Horizontally, the exploration of risk factors includes macro indicators such as diet and lifestyle, BMI, micro indicators such as sex hormones in hematology, symptoms like back pain, other diseases, and even socioeconomic status [12, 14–19]. According to the keyword and cluster analysis results involving cancer types, sex hormones and hormone-sensitive cancers such as breast cancer, prostate cancer, ovarian cancer, and endometrial cancer are key research areas. Additionally, epidemiological data highlight significant sex differences in the incidence rates of various cancers in non-reproductive organs, but studies on the role of sex hormones are relatively scarce. In the era of personalized medicine, understanding the molecular, cellular, and biological differences between males and females is necessary for developing more appropriate treatment interventions based on gender [20].
Vertically, more specific subgroup MR studies have also been conducted. For example, in terms of cancer molecular subtypes, MR research on breast cancer has found inconsistent results regarding the age of menopause and circulating sex hormone-binding globulin (SHBG) in triple-negative breast cancer compared to luminal A and B breast cancer, suggesting that the etiology of triple-negative breast cancer may differ from other breast cancer subtypes [13]. Regarding risk factors, for example, BMI has been explored not only in terms of its impact on specific cancers [21], but also in combination with different pathological subtypes [22], fat distribution [23], gender and age [24, 25], and race [26–28].

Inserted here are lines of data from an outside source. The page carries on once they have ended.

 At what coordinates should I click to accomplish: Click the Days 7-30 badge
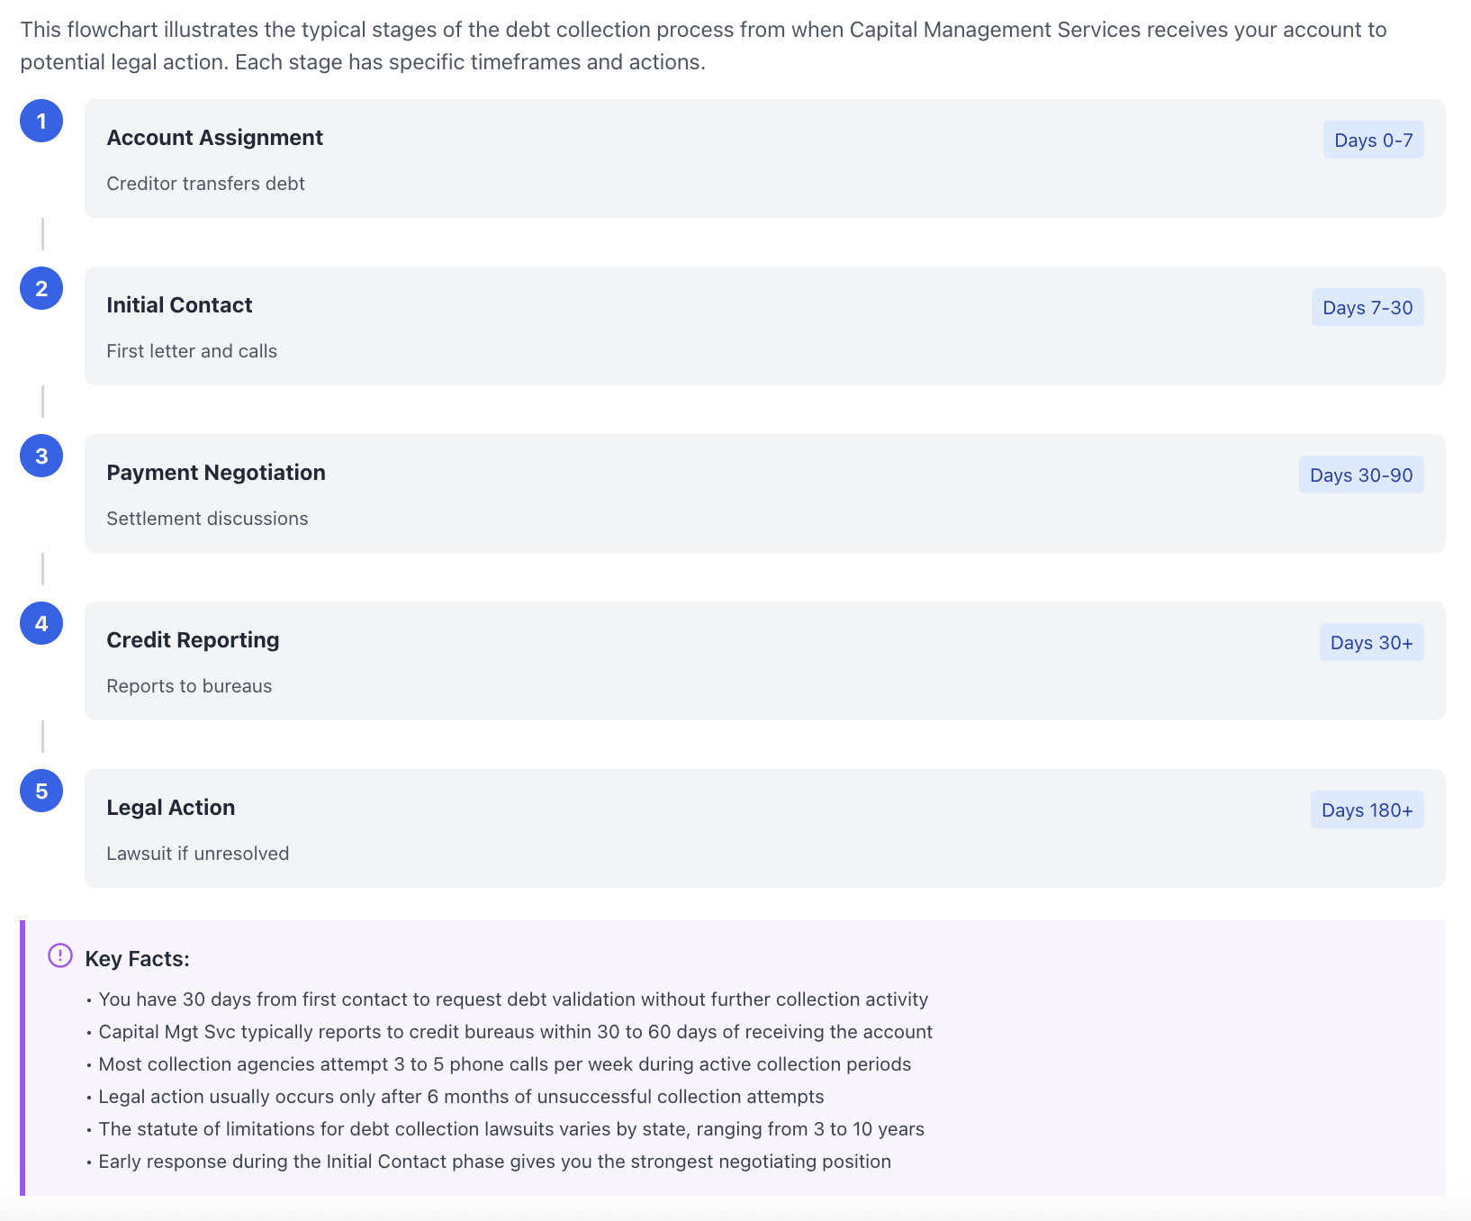tap(1367, 307)
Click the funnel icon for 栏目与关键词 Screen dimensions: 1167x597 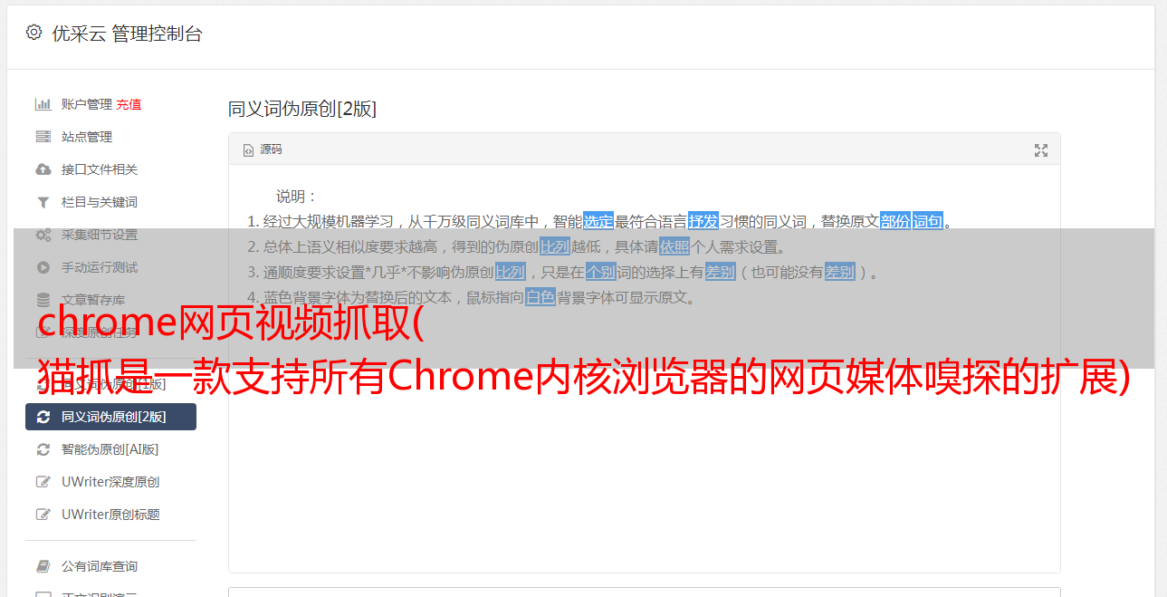43,202
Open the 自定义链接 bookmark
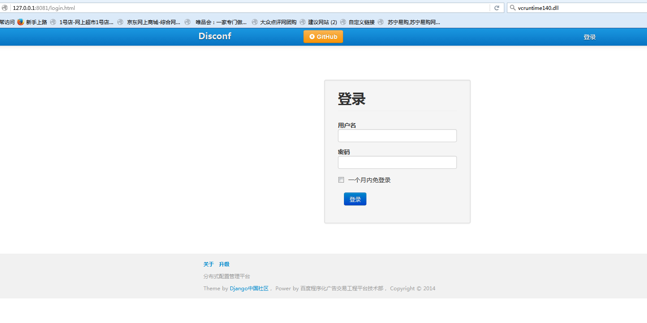Viewport: 647px width, 323px height. [x=361, y=22]
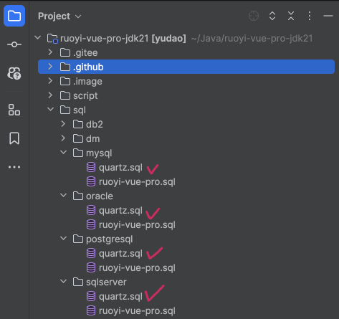
Task: Open the Bookmarks tool window icon
Action: (14, 138)
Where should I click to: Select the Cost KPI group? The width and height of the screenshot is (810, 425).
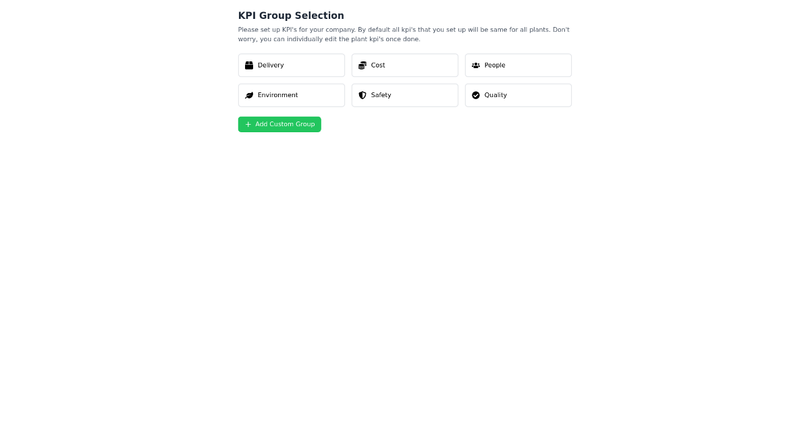coord(405,65)
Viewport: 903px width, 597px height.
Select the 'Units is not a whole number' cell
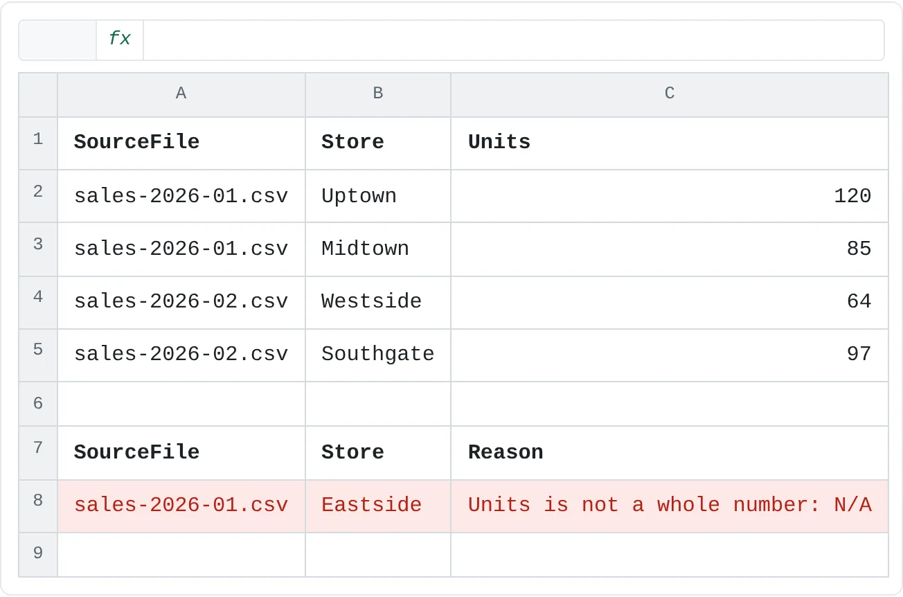670,506
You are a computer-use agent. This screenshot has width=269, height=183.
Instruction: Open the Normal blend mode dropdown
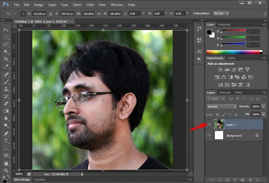pyautogui.click(x=221, y=106)
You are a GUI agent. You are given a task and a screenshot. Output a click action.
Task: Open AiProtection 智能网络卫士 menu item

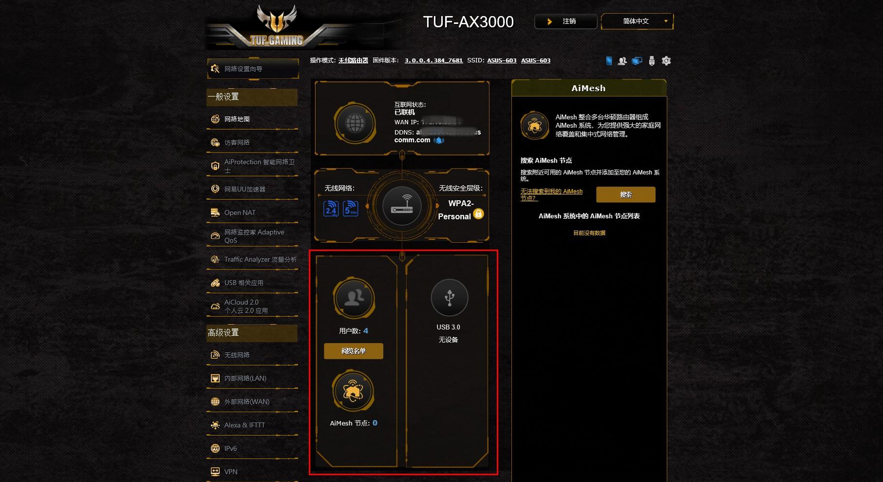click(252, 166)
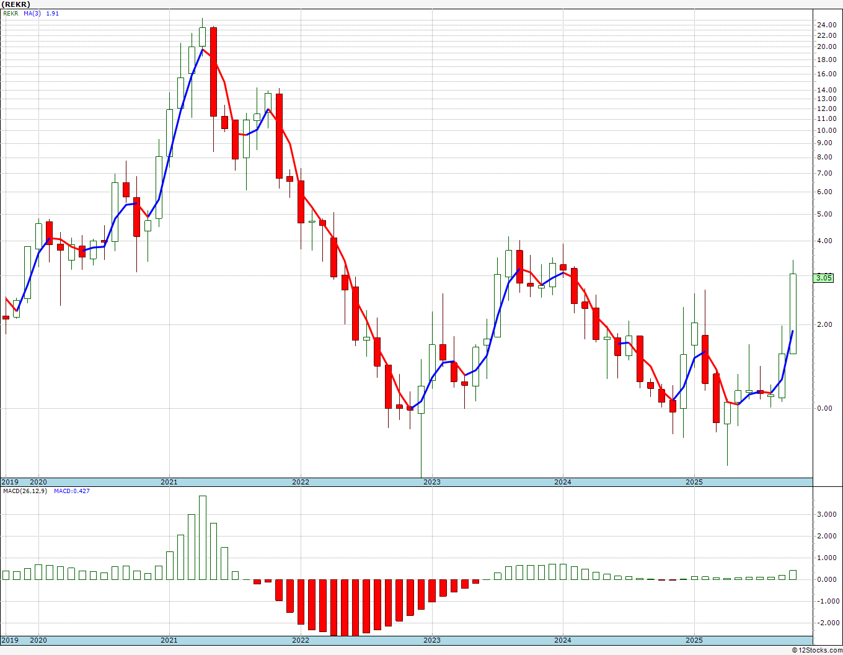The image size is (843, 655).
Task: Open the 12Stocks.com watermark link
Action: click(x=817, y=650)
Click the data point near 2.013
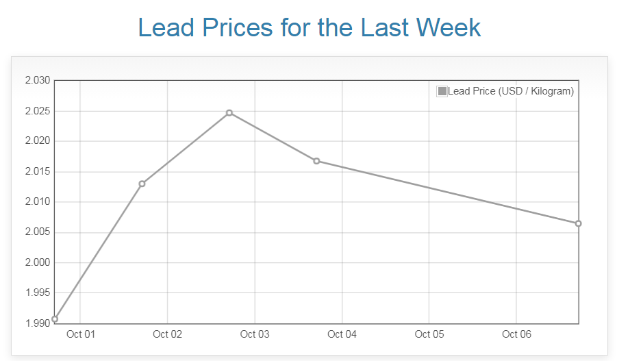 [x=142, y=184]
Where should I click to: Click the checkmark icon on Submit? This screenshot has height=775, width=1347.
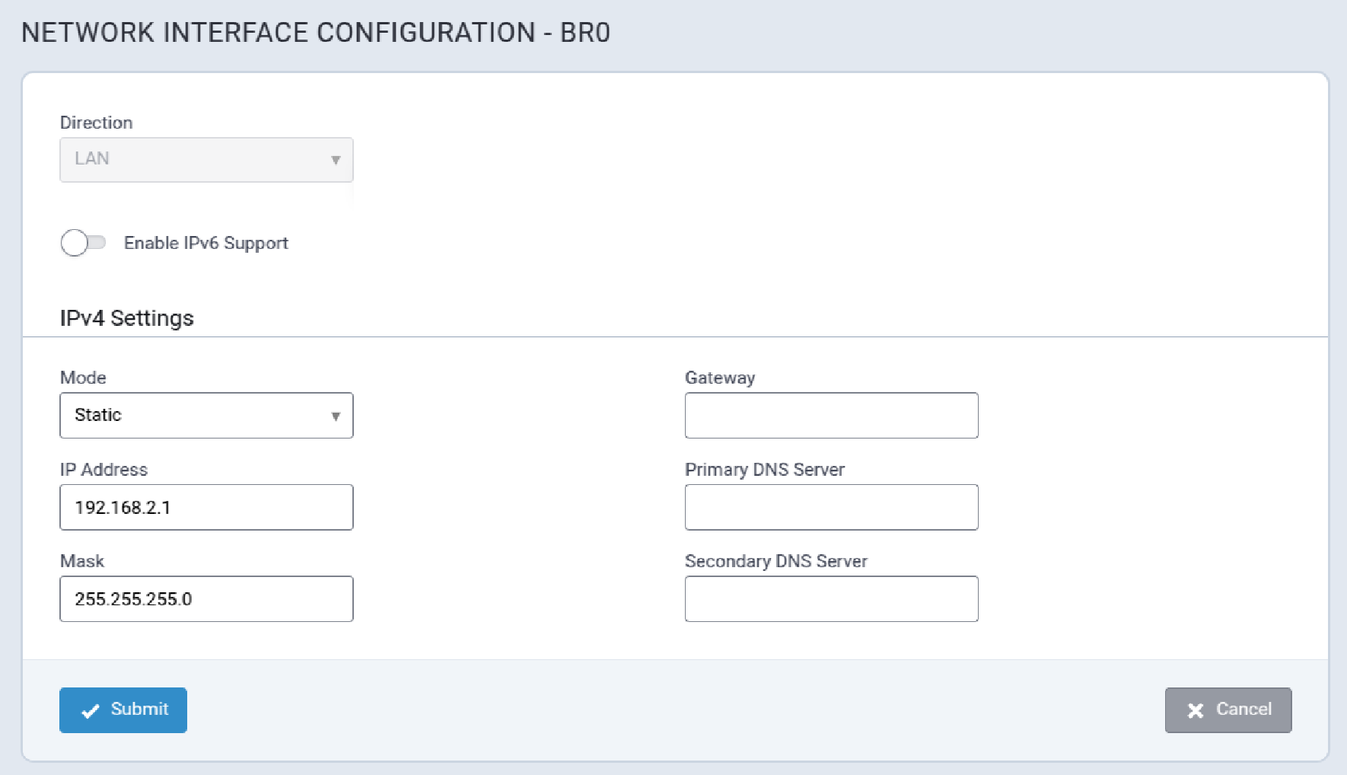91,711
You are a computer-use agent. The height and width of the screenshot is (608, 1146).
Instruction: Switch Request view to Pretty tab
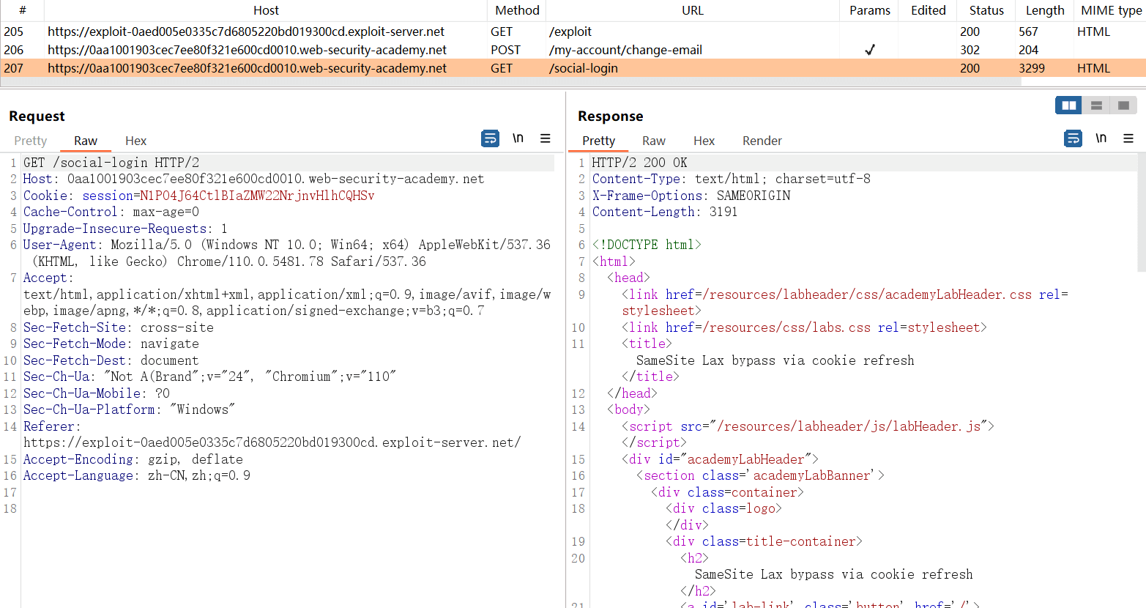(x=30, y=141)
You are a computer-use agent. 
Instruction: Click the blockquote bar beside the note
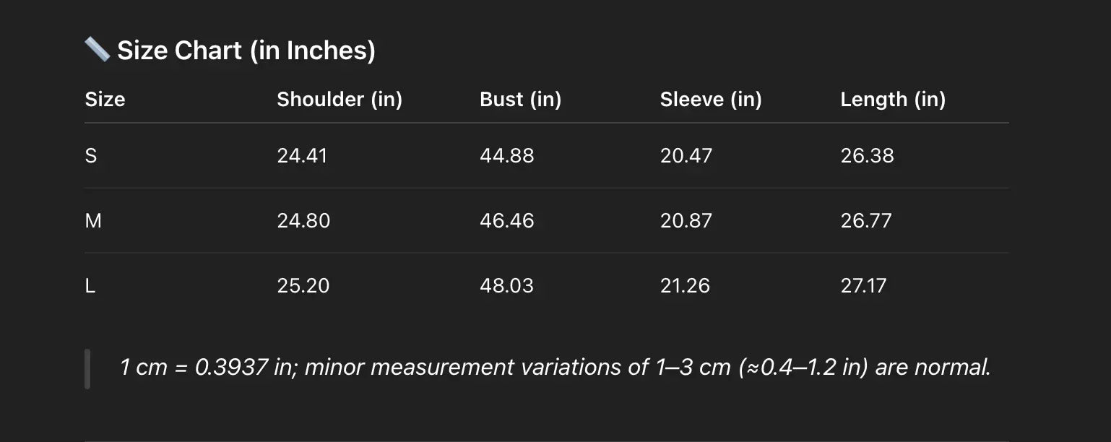coord(87,368)
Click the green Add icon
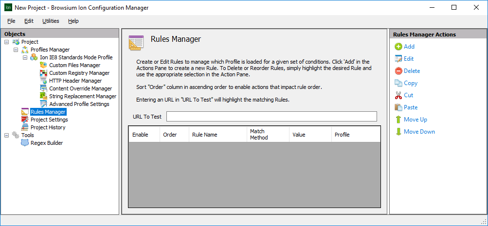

(4) Combined Analysis with Other Research Methods
MR research also has limitations. The instrumental variable (IV) assumption implies no need for confounding adjustment, but in reality, although there is a strong association between genetic variants and diseases, this does not necessarily imply a causal relationship. The combined application of MR and Meta-analysis can be quite effective in improving the aggregated information from GWAS, enhancing causal inference capabilities, and providing more reliable evidence [21, 29, 30].